Мой Петербург | страница 64
Но это будет потом, потом. А пока для сада привезена морем, из Венеции, беседка из алебастра и мрамора. И уже стали мостить камнем улицы. Правда, ещё и через сто лет путешествующий француз напишет с раздражением:
«Здесь, где климат всё разрушает, строят дворцы из дерева, дома из досок и храмы из гипса; поэтому русские рабочие всю свою жизнь перестраивают летом то, что зима разрушила».
И. Анненский
Ах, как часто эти «бесплодные хотения» петербуржцы топили в вихре маскарадов… Маскарады были завезены из Европы. Грандиозный «машкерад» был устроен в Петербурге в 1723 году по случаю годовщины Ништадтского мира и встречи ботика Петра I, приведённого в Петербург из Москвы.

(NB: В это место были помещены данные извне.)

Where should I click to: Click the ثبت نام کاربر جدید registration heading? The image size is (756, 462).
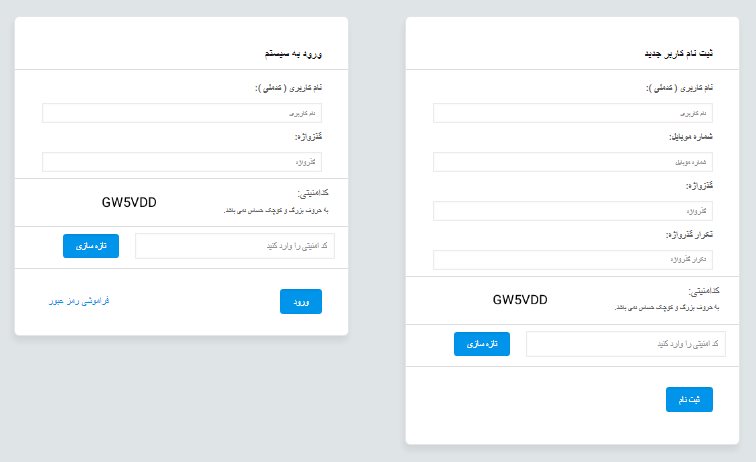[679, 54]
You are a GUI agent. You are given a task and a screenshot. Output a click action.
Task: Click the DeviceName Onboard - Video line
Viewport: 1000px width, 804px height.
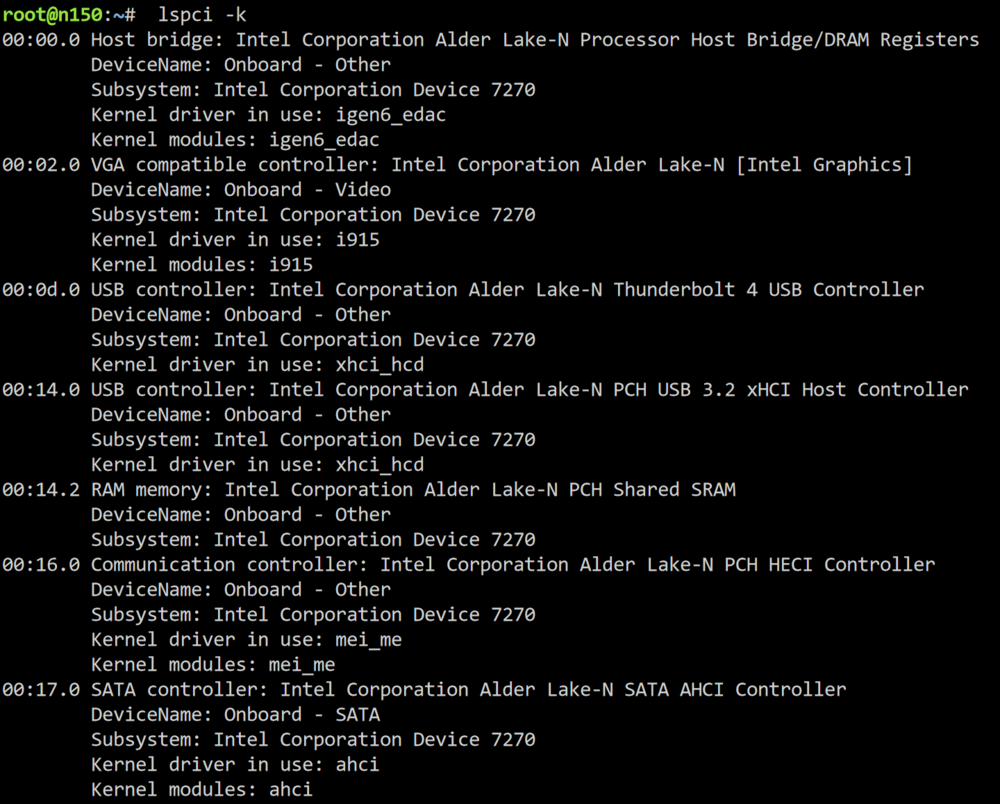240,190
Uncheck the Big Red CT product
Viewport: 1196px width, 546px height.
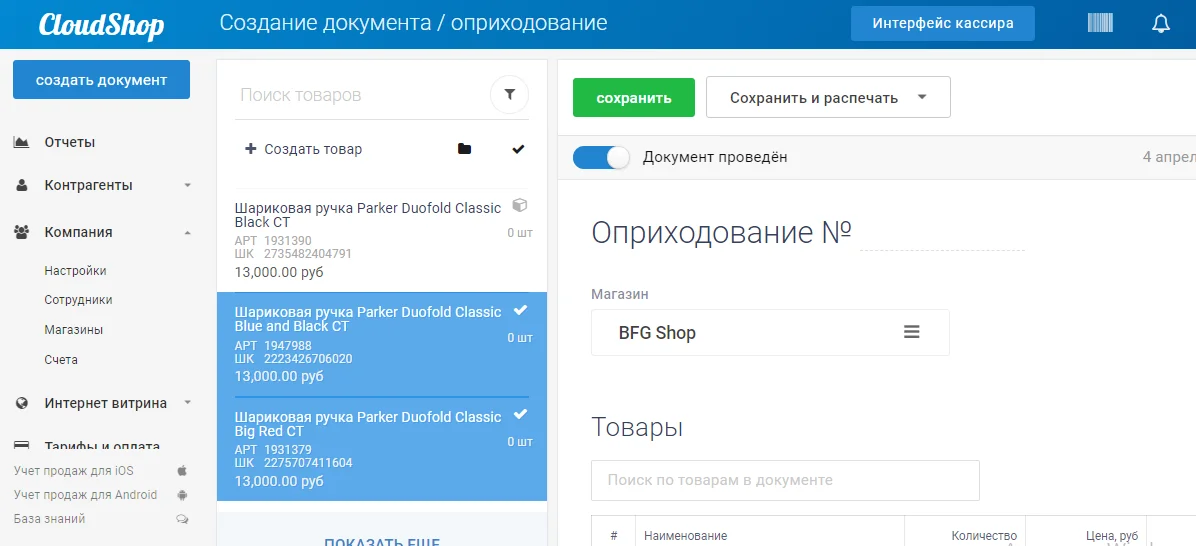click(x=520, y=414)
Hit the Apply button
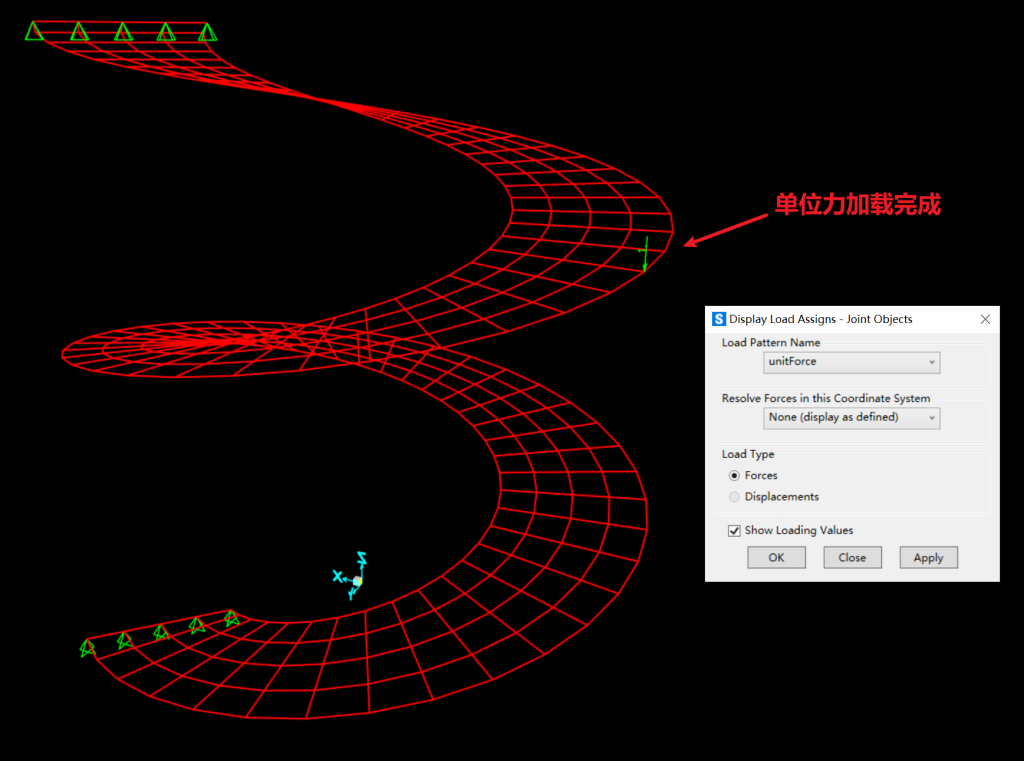Viewport: 1024px width, 761px height. [928, 558]
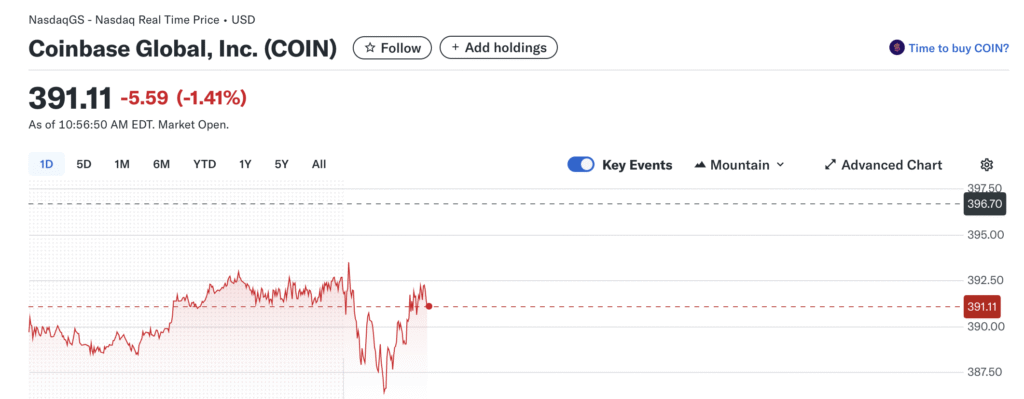Image resolution: width=1024 pixels, height=399 pixels.
Task: Choose the 1M chart range
Action: 121,165
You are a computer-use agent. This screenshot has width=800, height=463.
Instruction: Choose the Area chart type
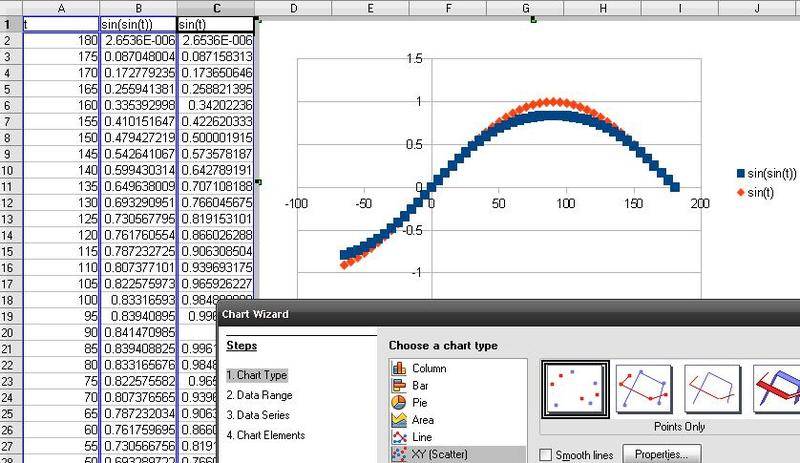[421, 419]
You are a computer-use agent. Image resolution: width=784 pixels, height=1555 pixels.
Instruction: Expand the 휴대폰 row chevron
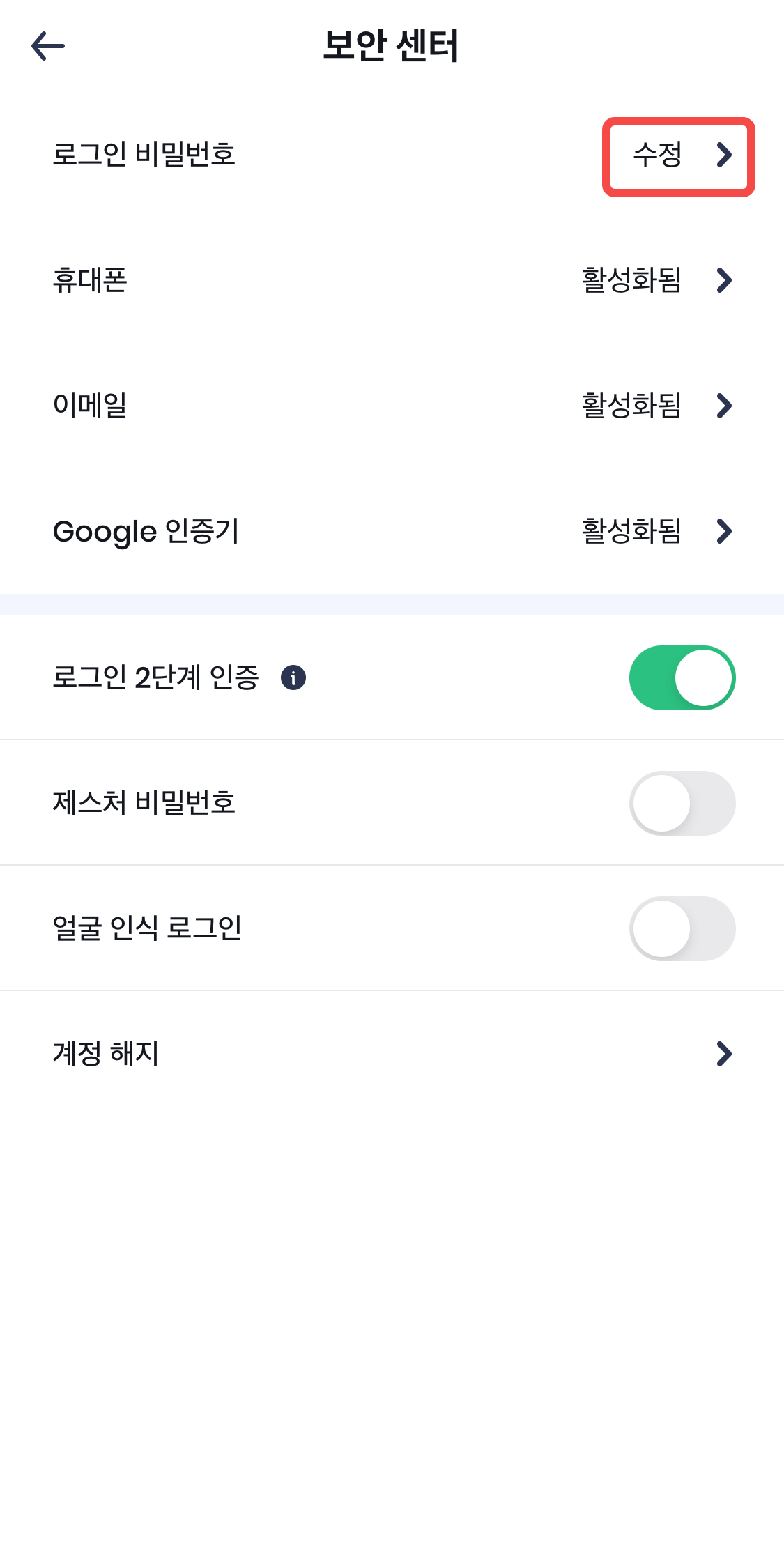click(x=725, y=280)
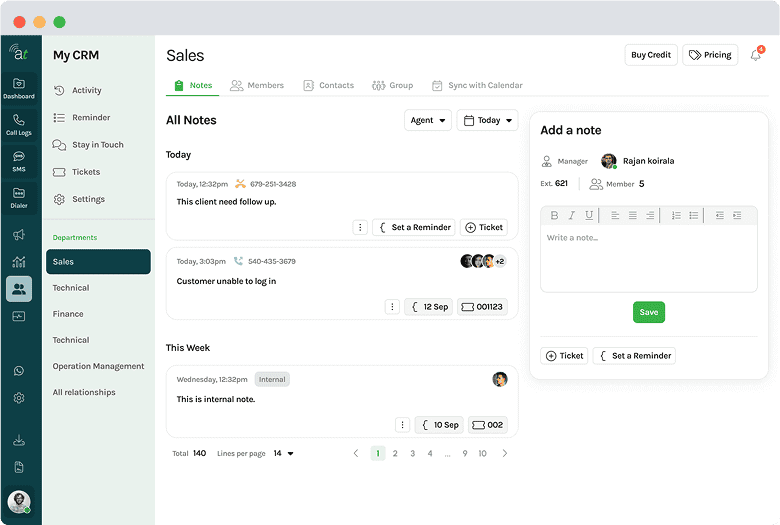Click the Buy Credit button

coord(651,55)
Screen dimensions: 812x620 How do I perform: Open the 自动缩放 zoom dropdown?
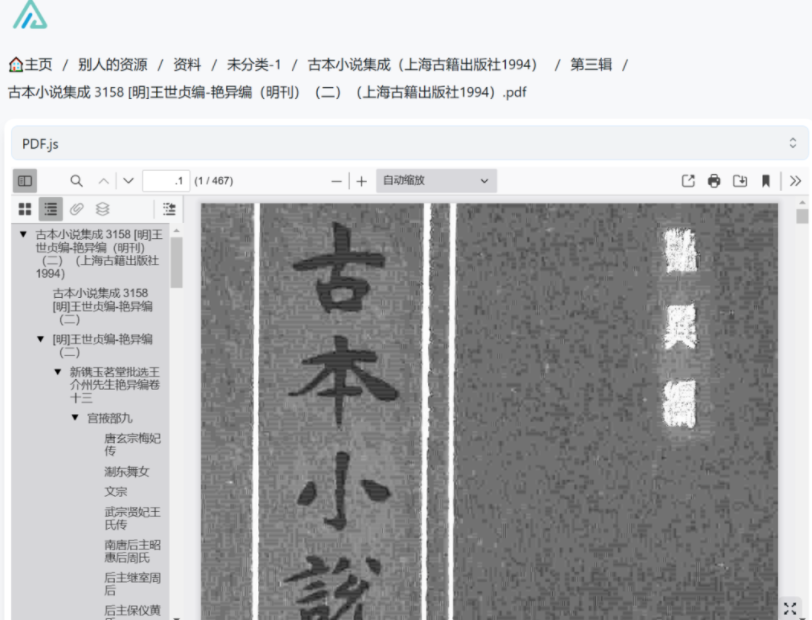pyautogui.click(x=436, y=181)
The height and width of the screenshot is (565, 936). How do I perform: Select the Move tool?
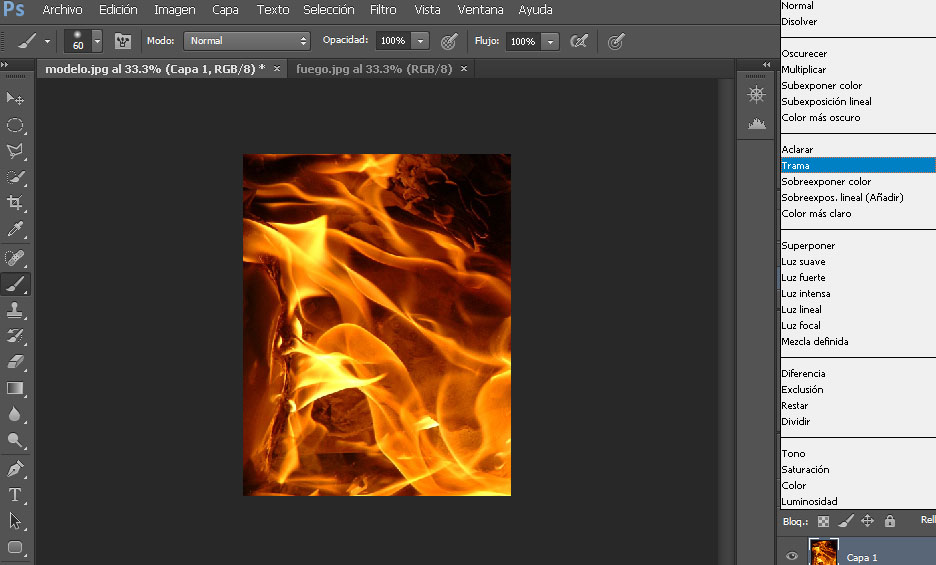[15, 98]
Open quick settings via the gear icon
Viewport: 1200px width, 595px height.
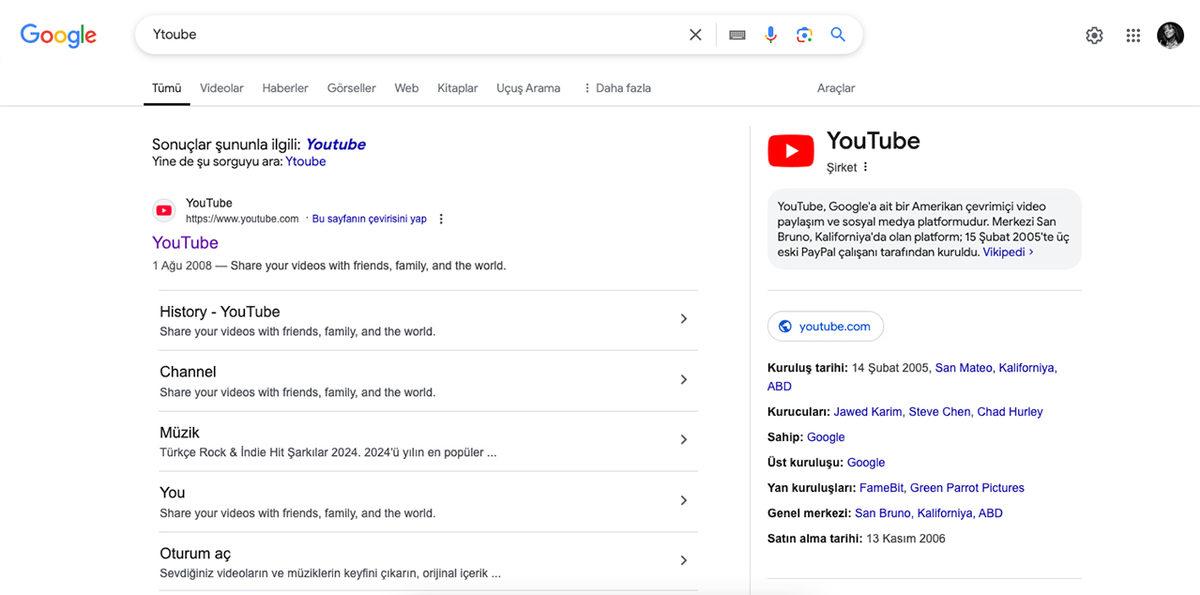click(1094, 33)
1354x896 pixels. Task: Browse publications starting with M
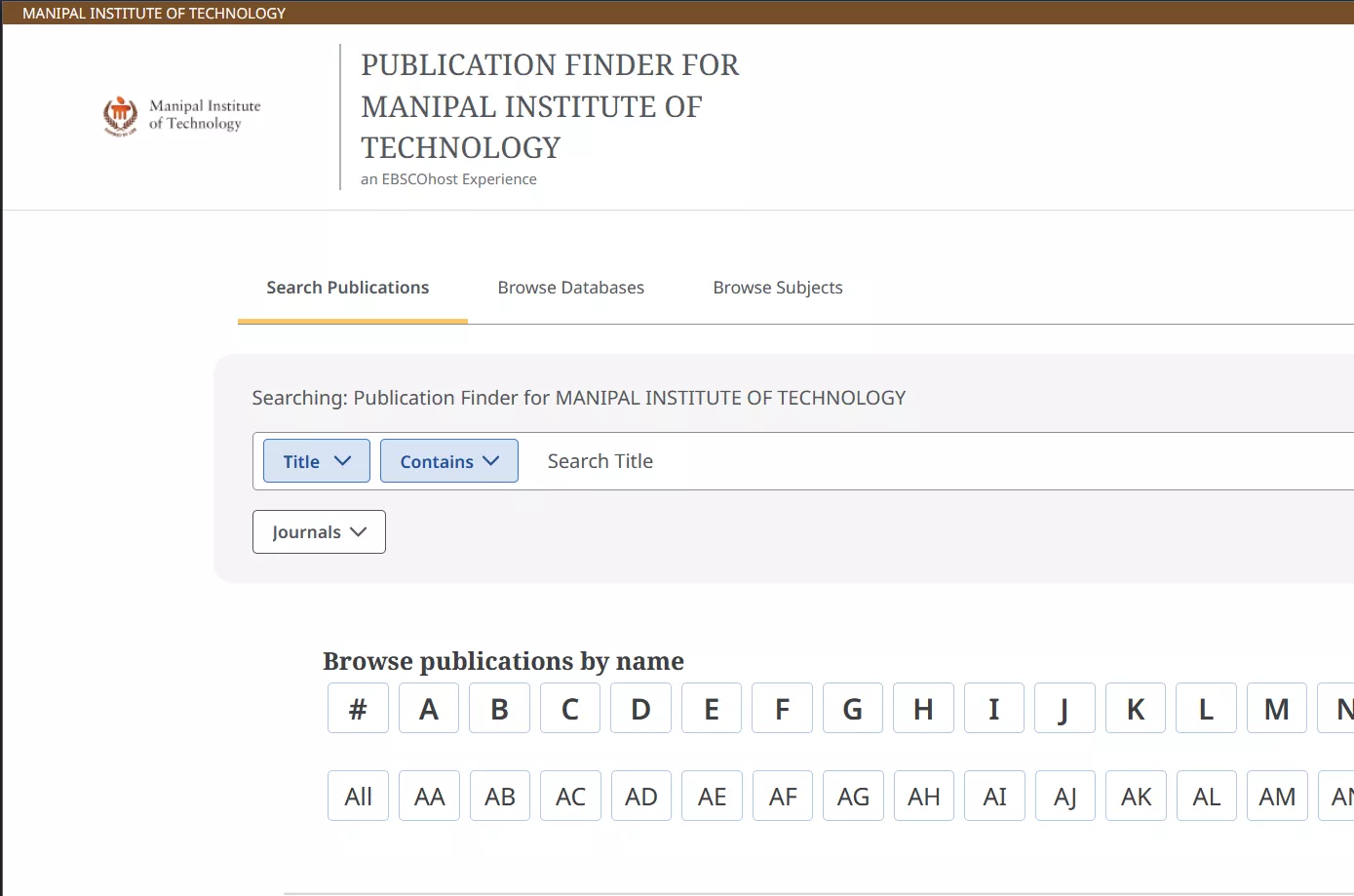coord(1276,708)
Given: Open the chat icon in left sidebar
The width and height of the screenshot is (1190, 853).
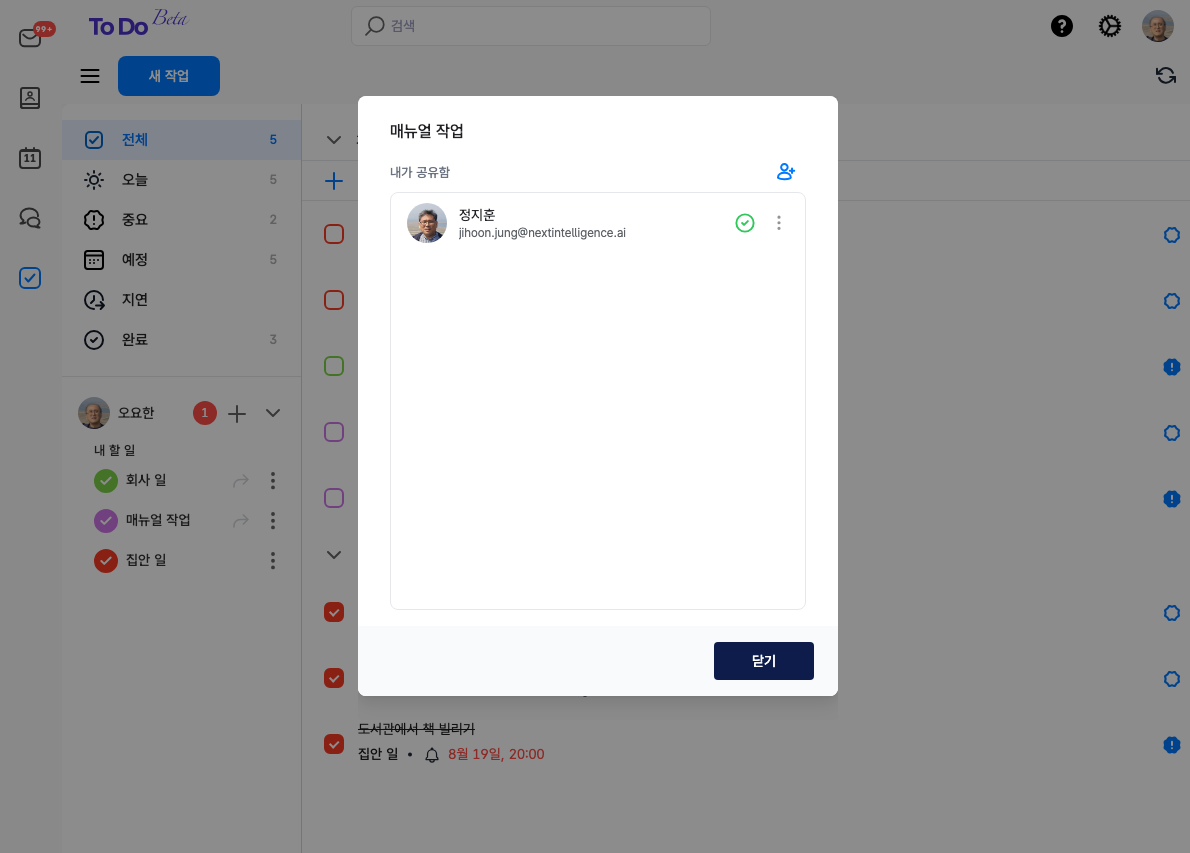Looking at the screenshot, I should pos(30,218).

А 17 января 1740 года, когда жестокий холод сковал город и мороз достигал 45–50 градусов ниже нуля, состоялся шутовской маскарад со свадьбой в Ледяном доме. На набережной Невы между Зимним дворцом и Адмиралтейством изо льда было выстроено здание для свадьбы шута Голицына с шутихой Бужениновой. Сам дом, по словам современников, «ледяной прозрачностью и синяго цвету на гораздо дражайший камень, нежели на мрамор, походил». Дом был украшен множеством ледяных же изделий: так, на ледяном слоне в натуральную величину сидел ледяной проводник-персиянин, и слон выбрасывал из хобота днём воду, а ночью — зажжённый факел нефти. Создать это ледяное строение могло только маскарадное сознание аннинского времени.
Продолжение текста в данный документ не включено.